> _TEXT FOR ANALYSIS_:
Posted on September 14, 2020 by Samuel I. Gutter
We are in Yosemite, midway through our month-long RV trip out west. We planned this trip long before the world heard of Covid-19, but decided it was the lowest risk vacation we might take in 2020, so off we went. After two weeks of hot sun and blue skies in the stunningly beautiful national and state parks of Southern Utah, we headed toward our planned stops in California and Oregon. And then we hit the wall – the fire wall.
Coming into California through Death Valley and driving north, the normally majestic Sierra Nevada range on our left was barely visible. At our next stop in June Lake, air quality was determined by the direction of the wind. When the wind blew from the west, the mountains disappeared and the smell of smoke was everywhere. There was no hiking – all National Forests in California are closed, with stringent fines for violators, out of concern that even the stray cigarette butt could add to the conflagration. Further north, huge areas of Oregon that have never experienced wide-scale fires are burning, with devastating consequences.
Driving west into Yosemite on State highway 120, we had to be escorted by Park Service vehicles through areas where local fires are burning trees right up to the edge of the road. Now at midday, the sky is Martian-orange with heavy smoke from the Creek Fire. The scene is eerie and apocalyptic.
So instead of heading north to California and Oregon as we had planned, we’re backtracking to Utah and Arizona, before returning home to the East Coast. For us, it’s a route change and an inconvenience. For many others, it’s a human and economic tragedy on top of the unprecedent crush of the pandemic.

> _WHAT THE EXERCISE ASKS_:
Answer these questions using the post about the RV trip:
(a) How long is the RV trip planned to last?
(b) Which road did the travelers take west into Yosemite?
(c) Where are they heading instead of continuing north to California and Oregon?

(Excerpts from a dataset)
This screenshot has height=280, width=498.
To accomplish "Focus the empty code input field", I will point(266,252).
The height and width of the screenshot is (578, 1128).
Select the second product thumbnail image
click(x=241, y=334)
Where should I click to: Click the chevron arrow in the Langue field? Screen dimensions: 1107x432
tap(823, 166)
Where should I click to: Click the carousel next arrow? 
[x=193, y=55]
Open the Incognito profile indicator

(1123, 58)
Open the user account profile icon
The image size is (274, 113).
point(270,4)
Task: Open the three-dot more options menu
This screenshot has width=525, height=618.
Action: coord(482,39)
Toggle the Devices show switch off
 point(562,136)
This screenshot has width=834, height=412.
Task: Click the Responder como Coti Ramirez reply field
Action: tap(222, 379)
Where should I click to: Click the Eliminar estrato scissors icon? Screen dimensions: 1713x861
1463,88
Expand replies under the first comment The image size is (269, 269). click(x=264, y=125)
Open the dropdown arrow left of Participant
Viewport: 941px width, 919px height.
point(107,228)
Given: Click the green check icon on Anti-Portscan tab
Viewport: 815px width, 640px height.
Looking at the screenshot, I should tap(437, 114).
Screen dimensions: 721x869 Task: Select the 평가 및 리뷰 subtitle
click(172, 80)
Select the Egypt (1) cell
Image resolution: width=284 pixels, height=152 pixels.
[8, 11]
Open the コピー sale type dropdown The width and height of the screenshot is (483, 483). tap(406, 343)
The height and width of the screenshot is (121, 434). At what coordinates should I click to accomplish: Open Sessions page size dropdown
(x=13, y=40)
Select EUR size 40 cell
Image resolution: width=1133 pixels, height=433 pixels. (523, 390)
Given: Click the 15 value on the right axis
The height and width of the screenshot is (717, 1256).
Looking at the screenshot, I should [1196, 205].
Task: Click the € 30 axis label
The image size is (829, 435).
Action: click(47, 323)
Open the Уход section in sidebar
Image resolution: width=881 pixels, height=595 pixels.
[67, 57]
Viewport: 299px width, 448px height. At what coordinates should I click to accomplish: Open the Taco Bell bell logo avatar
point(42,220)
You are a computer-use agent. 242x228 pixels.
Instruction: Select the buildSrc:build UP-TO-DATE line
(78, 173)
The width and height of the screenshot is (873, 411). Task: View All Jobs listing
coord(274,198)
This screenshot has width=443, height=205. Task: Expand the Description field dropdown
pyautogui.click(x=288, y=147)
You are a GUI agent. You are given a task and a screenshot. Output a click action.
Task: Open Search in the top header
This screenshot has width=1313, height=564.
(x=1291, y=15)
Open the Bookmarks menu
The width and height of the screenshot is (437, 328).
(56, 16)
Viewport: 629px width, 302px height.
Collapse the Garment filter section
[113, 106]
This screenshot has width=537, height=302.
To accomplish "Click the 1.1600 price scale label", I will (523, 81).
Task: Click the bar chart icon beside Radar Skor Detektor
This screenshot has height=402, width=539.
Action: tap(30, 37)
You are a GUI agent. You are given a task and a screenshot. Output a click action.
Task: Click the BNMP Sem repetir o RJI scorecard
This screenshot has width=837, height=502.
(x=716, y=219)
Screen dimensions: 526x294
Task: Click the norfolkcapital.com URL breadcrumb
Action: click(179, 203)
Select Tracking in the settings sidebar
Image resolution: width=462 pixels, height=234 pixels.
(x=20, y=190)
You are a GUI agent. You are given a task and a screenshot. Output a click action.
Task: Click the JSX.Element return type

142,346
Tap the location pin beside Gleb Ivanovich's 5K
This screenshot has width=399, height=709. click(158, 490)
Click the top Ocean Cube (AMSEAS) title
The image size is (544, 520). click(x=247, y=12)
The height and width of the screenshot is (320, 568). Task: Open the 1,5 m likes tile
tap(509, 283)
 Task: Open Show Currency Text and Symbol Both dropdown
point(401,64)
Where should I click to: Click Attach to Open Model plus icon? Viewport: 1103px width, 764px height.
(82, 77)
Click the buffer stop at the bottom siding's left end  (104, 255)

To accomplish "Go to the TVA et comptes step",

> _SOLUTION TO THE EXERCISE_:
(a) A month.
(b) State highway 120.
(c) Back to Utah and Arizona, before returning home to the East Coast.